Talk about killing the wonder of childhood.
I’m not generally a big fan of killing wonder or squelching possibilities; but when my daughter was born I did lay down a loose “no princess” rule, which her grandparents to their credit have largely respected. The question is why? Why do I have such a visceral negative reaction to the princessification of little girls?
I think my aversion to princesses boils down to the fact that I don’t care for what Disney has done with them. Once upon a time, fairy tales served a purpose. As Bruno Bettelheim convincingly argued in The Uses of Enchantment: The Meaning and Importance of Fairy Tales, fairy tales were a device to help children deal with and work through some of the more complicated emotions of childhood that a young person is not yet able to analyze or articulate. Mad at your mom, but unable to fully acknowledge anger towards someone upon whom you depend so closely – that’s what evil stepmothers are for!

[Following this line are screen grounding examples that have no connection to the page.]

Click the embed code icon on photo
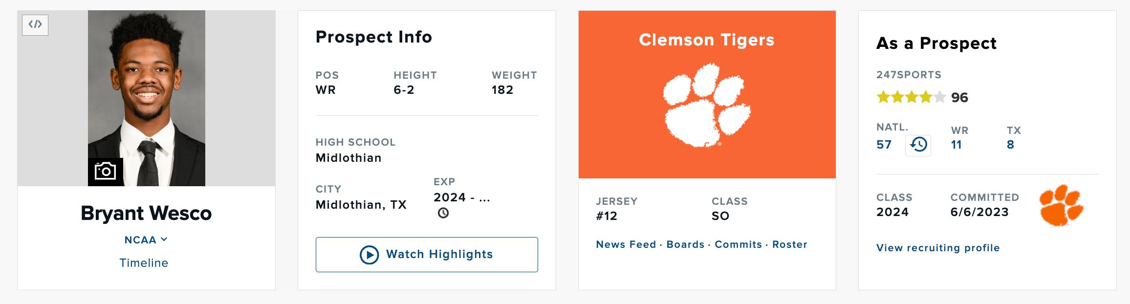 pyautogui.click(x=35, y=24)
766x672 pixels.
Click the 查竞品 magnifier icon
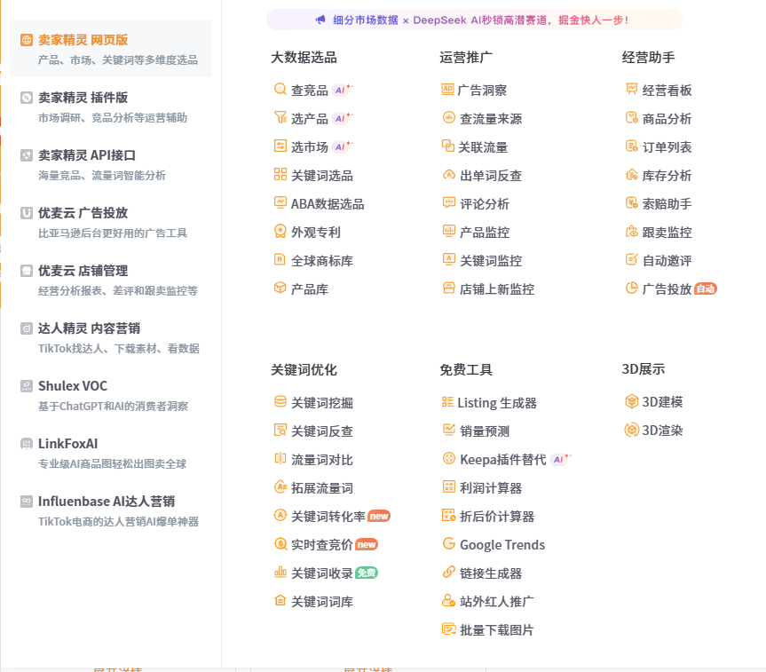click(280, 90)
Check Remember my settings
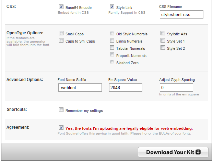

Historically, fairy tales have been told the world over with local cultural variation, yet the fundamental elements of dark conflict, potential peril and good vs. evil have always been present. Long before I became a parent, when my goddaughter was deep in her princess phase, for her birthday I gave her a beautifully illustrated copy of the Korean version of the Cinderella story. I even managed to find a child-sized, kimono-esque dress-up costume that resembled the illustrations in the book. I thought I was so clever, trying to use her interest in princesses as a gateway to learn about the wider world. Anyone with a princess obsessed four year old can imagine how this gift was received, sitting as it was next to a plastic tiara and pink plastic heels.
Therein lies my problem with what Disney has done to the princesses. Disney has taken the world canon of traditional stories told to children and they have flat-lined these stories, scrubbed them of all fear and potential peril, added some glitter, and reappropriated them for the purpose of selling pink plastic heels to three and four year old girls. And because of the proliferation and market domination of Disney, other toys and games and stories and potential manifestations of imaginative play get squeezed out.
So for right now, the “no princesses” rule remains in effect; because I am really enjoying seeing what she pretends to be when she isn’t presented with a slate of trademarked characters from which to choose.